Brief: Return the stretch of the lethal injection article below word for word, starting at the words "Lethal injection puts" and ending after "to ten minutes.".

─── Text passage ───

Lawyers for two Kentucky death row inmates - Ralph Baze and Thomas Bowling - are presenting a novel argument to the nation's highest court - not that the death penalty should be abolished, but how the two convicted murderers should be executed.

They claim the lethal injection method used in 35 states can cause pain and suffering, a violation of the 8th Amendment, which prohibits cruel and unusual punishment.

"From the very beginning," says Forham University Law professor Deborah Denno, "from the very first execution, there've been signs of consistent egregious problems that exist to the present day."

Lethal injection puts three chemicals into the condemned inmate; sodium thiopental, to cause unconsciousness, pancuronium bromide, to paralyze the inmate and sodium pentobarbital, a quick killing agent which induces a heart attack. It's supposed to bring death in two to ten minutes.

But Denno, a death penalty expert, told CBS News correspondent Randall Pinkston that the drugs are sometimes injected improperly. It happened in 2006 in the execution of Angel Diaz in Florida.

─── Recorded information ───

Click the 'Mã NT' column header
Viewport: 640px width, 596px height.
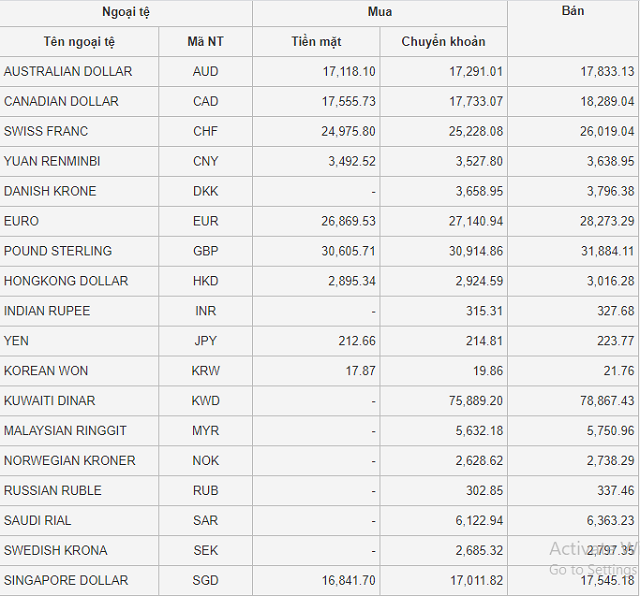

───

Answer to the exercise:
Lethal injection puts three chemicals into the condemned inmate; sodium thiopental, to cause unconsciousness, pancuronium bromide, to paralyze the inmate and sodium pentobarbital, a quick killing agent which induces a heart attack. It's supposed to bring death in two to ten minutes.